“For the next six months, Steve Jobs has asked Tim Cook run Apple while Jobs convalesces. For Cook, that must feel a little like getting the keys to dad’s Porsche. For Jobs, it suggests he’s confident Cook won’t drive the company into a ditch,” Nick Wingfield reports for The Wall Street Journal. “Rick Devine has a unique view of the relationship of the two Apple executives. Devine was present when Jobs and Cook met for the first time in 1998. At the time, Devine was an executive recruiter at the firm Heidrick & Struggles, which Jobs had hired to conduct searches.”
“Devine arranged to bring a number of candidates for the manufacturing job to Silicon Valley to meet with Jobs. Most of them didn’t last long in the lion’s den with the famously brusque Apple co-founder. Devine recalls Jobs getting up and walking out on one candidate – a hapless, hirsute executive from Compaq Computer – five minutes into the interview,” Wingfield reports. “‘The guy had a beard and collected barber chairs,’ says Devine. ‘Steve is very focused on people he can connect to emotionally.'”
MacDailyNews Take: LOL! Can’t you just picture Jobs’ face when the guy started talking about his barber chair collection? Thanks, Nick, we needed that.
Wingfield continues, “Cook, also a Compaq executive at the time, was a better fit… Devine drove Cook to an office near the Palo Alto, Calif., home of Jobs, where the Apple executive sometimes takes meetings when he’s not at the company’s headquarters. Devine sat listening to their conversation from another room as the two chatted. He sensed that Cook’s cool, unflappable demeanor impressed Jobs, who is more exuberant by nature.”
“Convincing Cook to join Apple was a stretch. Apple was then a deeply troubled company that Jobs hadn’t yet begun turning around, while Cook’s employer, Compaq, was on the top of the PC business,” Wingfield reports. “Jobs started selling Cook on the notion that Apple would one day be great again… ‘I heard him say he thought the stock could be $100 someday,’ says Mr. Devine. Apple’s stock was trading at less than $20 at the time. Without the impact of subsequent stock splits, Apple’s shares closed Wednesday at $341.32.”
Full article here.
Finally, an article NOT about SJ’s health!
Whew! Like a breath of fresh air.
Interesting stuff and it points out something that makes all this hullaballoo about Steve seem stupid.
Steve only hires people that basically think like him or approach things in a similar way and Steve hired pretty much everyone who works at Apple in the upper echelons.
If there was ever a company where all the people behind it walk in lock step and are interchangeable, it’s Apple.

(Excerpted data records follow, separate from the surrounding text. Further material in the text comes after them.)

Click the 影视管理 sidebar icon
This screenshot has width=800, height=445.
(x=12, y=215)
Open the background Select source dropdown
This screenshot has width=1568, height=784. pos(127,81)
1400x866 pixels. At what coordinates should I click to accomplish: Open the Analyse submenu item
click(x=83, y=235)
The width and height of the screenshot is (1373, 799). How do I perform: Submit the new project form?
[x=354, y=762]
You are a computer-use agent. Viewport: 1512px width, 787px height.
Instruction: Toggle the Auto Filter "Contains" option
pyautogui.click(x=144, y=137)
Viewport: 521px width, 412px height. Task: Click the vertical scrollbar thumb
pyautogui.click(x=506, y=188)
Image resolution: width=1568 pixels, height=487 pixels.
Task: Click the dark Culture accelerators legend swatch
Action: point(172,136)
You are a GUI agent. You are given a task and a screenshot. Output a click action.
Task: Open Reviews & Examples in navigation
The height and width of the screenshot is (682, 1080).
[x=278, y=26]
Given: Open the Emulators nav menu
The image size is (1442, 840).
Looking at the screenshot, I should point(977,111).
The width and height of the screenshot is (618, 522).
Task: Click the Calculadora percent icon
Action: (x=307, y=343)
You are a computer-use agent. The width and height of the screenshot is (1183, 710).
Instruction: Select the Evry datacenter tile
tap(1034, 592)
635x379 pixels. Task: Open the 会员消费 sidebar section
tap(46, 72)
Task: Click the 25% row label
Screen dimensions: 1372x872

At companies like Microsoft, you only have to go down to the VP level (second from the top) to find some real wingnuts, and definitely some folks who think at opposite poles to the supreme leader.
It’s likely that Microsoft will change quite drastically when they finally give Balmer the heave-ho. It’s not that likely at all that Apple will change significantly even if Steve died tomorrow. They might not execute as well, but the philosophy and more importantly the “group think” is strong.
This is what people seems to forget regarding Apple stocks.
“Without the impact of subsequent stock splits, Apple’s shares closed Wednesday at $341.32.”
Just ask yourself: WWSD? (What would Steve do?)
“Without the impact of subsequent stock splits, Apple’s shares closed Wednesday at $341.32.”
That sentence was a bit of a waste of space. Without the impact of stock slips Dell’s shares would be higher too. If mr. and mrs. Stalin had used a condom…
You can’t really look at things that way.
Actually it is relevant to think of things that way in the context of the article. The author is making a comparison between the stock price then and the stock price today, form the point of view of “back then.”
@Wandering Joe
Your lack of financial understanding is showing…
You MUST look at things that way when it was stated in the article “the stock could be 100$ someday…” otherwise it looks like those goals weren’t reached (currently trading at 80$) and thus a failure.
So instead of a stock growth of 5x (@100), it’s really more like 17x the price (@340) that was discussed to show just how far it has come.
It’s not a ‘what-if’ scenario,on what could have been, its fundamental calculation.
MW: School. as in “finish it first.”
@Wandering Joe.
I’ll give you the beneifit of the doubt and assume you just misread it as stock ‘slip’, not stock ‘split’.